Anyway, for the Homecoming dance I was spoken for...his name was Mike. We had agreed to go as friends. On girls ribbon day, I was silent as a mouse. I was standing in the hallway with my group of friends, Mike included, and Patrick walked up. He looked me square in the eye and asked me to go to the homecoming dance with him. Thinking he was simply trying to scam my ribbon, but my heart racing a mile a minute because I so badly wanted to say yes, I looked at him, smiled and shook my head NO! I could not believe that I couldn't explain myself, I was so hell bent on keeping that ribbon that I just left him hanging.

His face just dropped, the smile gone in an instant. He stood there just looking shocked, then Mike asked me a question and I replied vocally to him. Him and I had an agreement that he wouldn't take my ribbon. So I talked to only him. I still to this day hear about that day. After that moment, I just felt like I had let this really gorgeous guy walk out of my life without ever saying a word to him. I was a wreck the rest of the day! Kicking myself every step I took.
So, the last hour of the day, I wrote Pat a note telling him to call me at the place I was babysitting. The bell rang and I ran to my locker. His was just down the hall from me. As soon as I saw him, I ran to his locker, threw the note at him and ran back to my locker. I watched him while I was opening my locker and taking things out. He was squatting down reading the note and he looked over his shoulder at me and smiled. I left the building that day still wearing my ribbon.

Once I got to the neighbors to babysit, I just couldn't wait for 3:30 to get there. The clock was ticking so slowly! Finally, at 3:30 sharp, the phone rang. It was him. Immediately I explained that I wanted to go to the dance with him but I had already told Mike I would go as friends. Pat was disappointed but we continued to talk.

At one point he had said something but for the life of me, I cannot remember what it was. I replied with, 'you're weird' and he said, 'I'm not weird' and I said, 'but I like weird people' and his reply was, 'okay, I'm weird'. The rest is history.

Homecoming week was the week before Valentines day. The dance was a complete flop. This Mike guy, well, he wound up mad at me because he wanted more from me than I wanted to give. I was pretty naive back then, still am to a point, but I went strictly as friends. I left the gymnasium to call Pat and him and I talked for awhile. I pretty much left Mike to his own sulking. He took me home early and I called Pat immediately. We talked on the phone for a long time and continued to call eachother for a few days and spent time together in school.
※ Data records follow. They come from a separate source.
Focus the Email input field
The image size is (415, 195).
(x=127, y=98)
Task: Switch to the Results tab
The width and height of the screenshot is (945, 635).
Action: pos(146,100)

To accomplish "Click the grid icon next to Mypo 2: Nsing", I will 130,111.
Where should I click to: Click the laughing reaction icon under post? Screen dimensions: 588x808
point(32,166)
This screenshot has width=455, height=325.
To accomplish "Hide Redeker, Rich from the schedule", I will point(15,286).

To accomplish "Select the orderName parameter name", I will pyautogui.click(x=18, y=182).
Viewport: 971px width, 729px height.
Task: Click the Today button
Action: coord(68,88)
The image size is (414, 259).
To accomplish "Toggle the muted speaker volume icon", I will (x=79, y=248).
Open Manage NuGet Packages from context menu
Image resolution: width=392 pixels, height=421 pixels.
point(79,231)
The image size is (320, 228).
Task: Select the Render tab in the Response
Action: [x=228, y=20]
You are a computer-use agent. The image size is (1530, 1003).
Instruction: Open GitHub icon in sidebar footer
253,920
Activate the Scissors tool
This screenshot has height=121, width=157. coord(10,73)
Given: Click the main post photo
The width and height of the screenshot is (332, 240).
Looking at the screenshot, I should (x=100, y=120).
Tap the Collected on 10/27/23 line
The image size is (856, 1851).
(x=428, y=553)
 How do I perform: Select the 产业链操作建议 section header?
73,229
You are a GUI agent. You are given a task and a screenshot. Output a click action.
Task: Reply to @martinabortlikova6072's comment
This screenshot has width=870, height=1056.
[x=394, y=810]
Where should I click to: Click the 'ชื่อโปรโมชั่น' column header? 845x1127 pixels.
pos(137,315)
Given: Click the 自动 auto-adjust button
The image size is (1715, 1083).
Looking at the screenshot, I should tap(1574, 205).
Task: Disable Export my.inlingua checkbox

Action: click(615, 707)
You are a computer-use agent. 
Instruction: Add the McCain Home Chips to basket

On February 13, 1985 he asked me to be his girlfriend. I, in true fashion, said 'No! 13 is an unlucky number and Valentines day is just one day away so ask me tomorrow.' So on February 14th 1985 is when the rest of my life began. And what a great journey it has been.
Having had the opportunity to share so much of my life with my husband has been such a blessing through all those hard times. He is truly my best friend and I just don't know what I would do without him here to keep me in line.

Love is a powerful thing. I wish for everyone to have a soul mate. I have mine and I wouldn't trade him even for the richest man in the world. I am rich in love and nothing can beat that!